Six? They’d forced a six-year-old to choose who he wanted to live with? Kelly was appalled. ‘That’s completely shocking. What about your dad? Didn’t he understand what a hideous position you were in?’

His mouth twisted. ‘A son is a Greek man’s most precious possession. To him, I made the wrong choice. He never forgave me.’

‘But—’

‘I ceased to exist. I never saw him again.’ Alekos looked at her and for once there was no mockery in his eyes, no hint of humour. Just a hard, steely determination. ‘I never, ever want any action of mine to hurt a child. And it happens. All too easily. So now you understand why I overreacted to the revelation that you want at least four children. It came as a shock.’

Kelly licked her lips. ‘I wish you’d told me.’

‘We weren’t doing that much talking, were we? Most of our communication was physical.’ He gave a cynical laugh. ‘To call our relationship a whirlwind would be like calling Mount Everest a molehill.’

‘I did plenty of talking,’ Kelly muttered, feeling a sudden stab of guilt. She’d never asked him that much about himself, had she? She’d never pushed him to talk about his family or his hopes. She’d been thinking about her dreams, not his. ‘It didn’t occur to me you were thinking that way. You just seemed so confident about everything. You seemed to know exactly what you wanted.’

‘I did know what I wanted. Or, at least, I thought I did.’ Alekos pulled her to her feet and drew her towards him. ‘Things change. Life throws things at you that you weren’t expecting.’

Without her shoes, she barely reached his shoulder. For a brief, indulgent moment Kelly leaned her forehead against smooth, bronzed skin, breathing in the tantalising scent of him. ‘Yes, life does throw the unexpected. This doesn’t feel like the fairy tale.’

He gave a cynical laugh. ‘Some of those fairy tales were pretty nasty, agape mou. How about the wicked witch and the fairy godmother?’

‘The fairy godmother was good. You mean the wicked stepmother.’

‘Her too. I told you I’d make a terrible father; I don’t even know the right stories,’ Alekos lifted her chin with strong fingers. ‘How is your poor head?’

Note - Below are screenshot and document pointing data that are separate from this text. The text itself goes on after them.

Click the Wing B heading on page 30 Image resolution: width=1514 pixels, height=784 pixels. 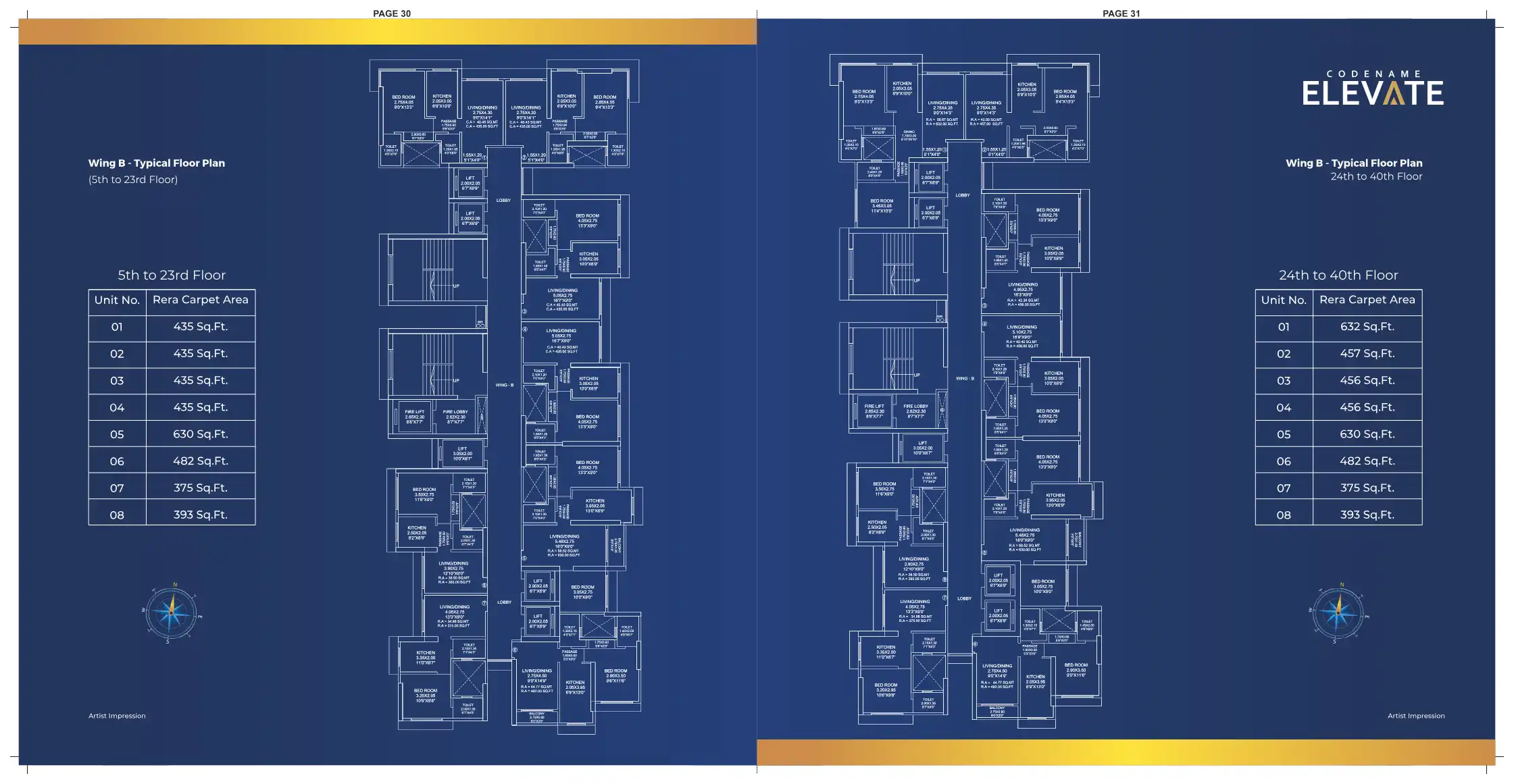click(x=157, y=163)
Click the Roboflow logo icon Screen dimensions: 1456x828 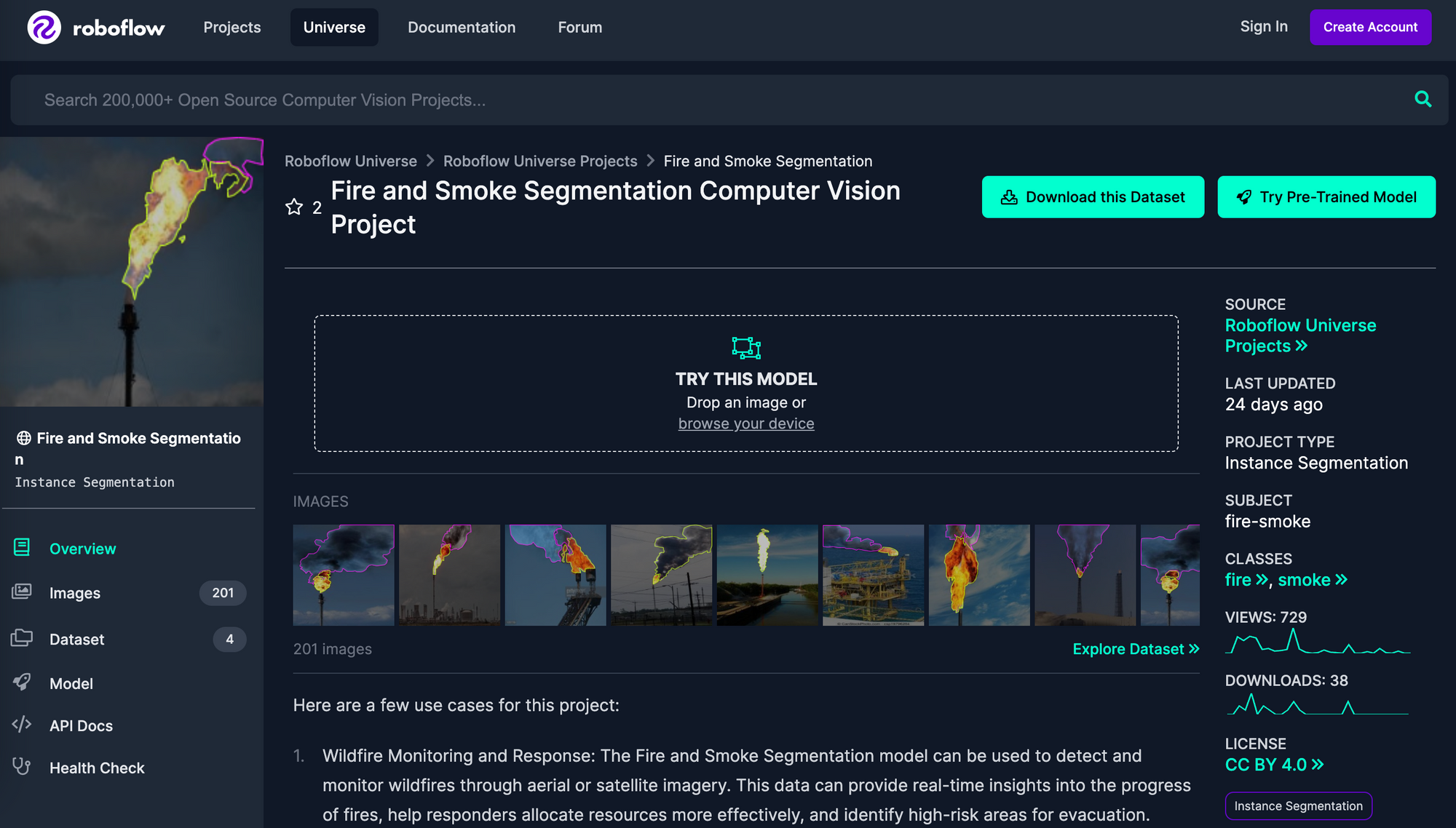pyautogui.click(x=44, y=28)
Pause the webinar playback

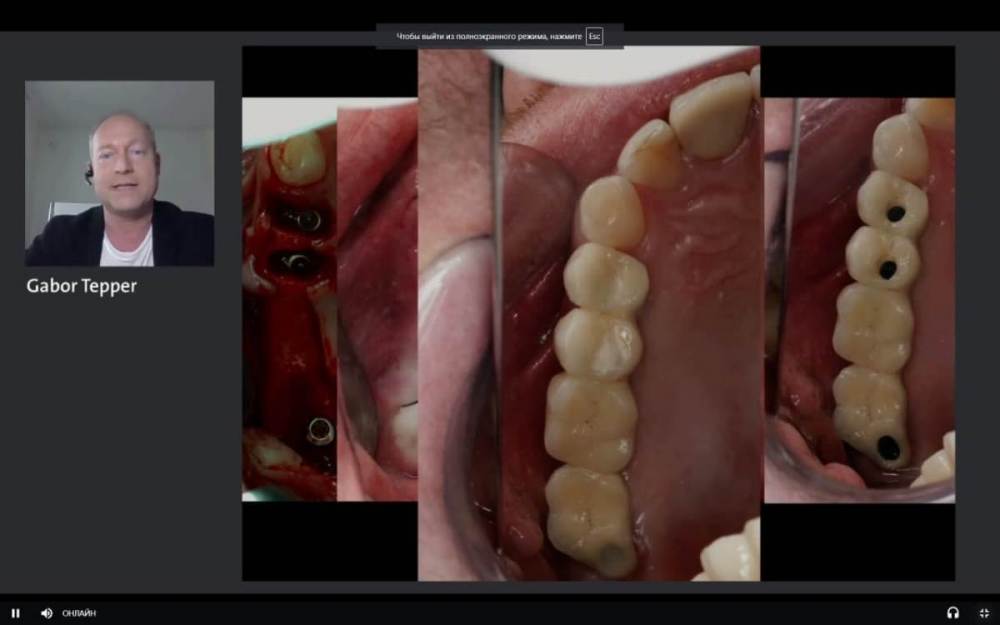tap(15, 613)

‘Aching. Like the rest of me. I feel as though I’ve been trampled by a herd of cows. I’m never wearing shoes in your house again.’ But the thing that ached most was her heart—for him. For the small child who had been forced to make an impossible choice by parents too selfishly absorbed by their own problems to put him first. And for herself, who now had to make an equally impossible choice.

Leave and live without him, or stay and risk that he’d walk away again?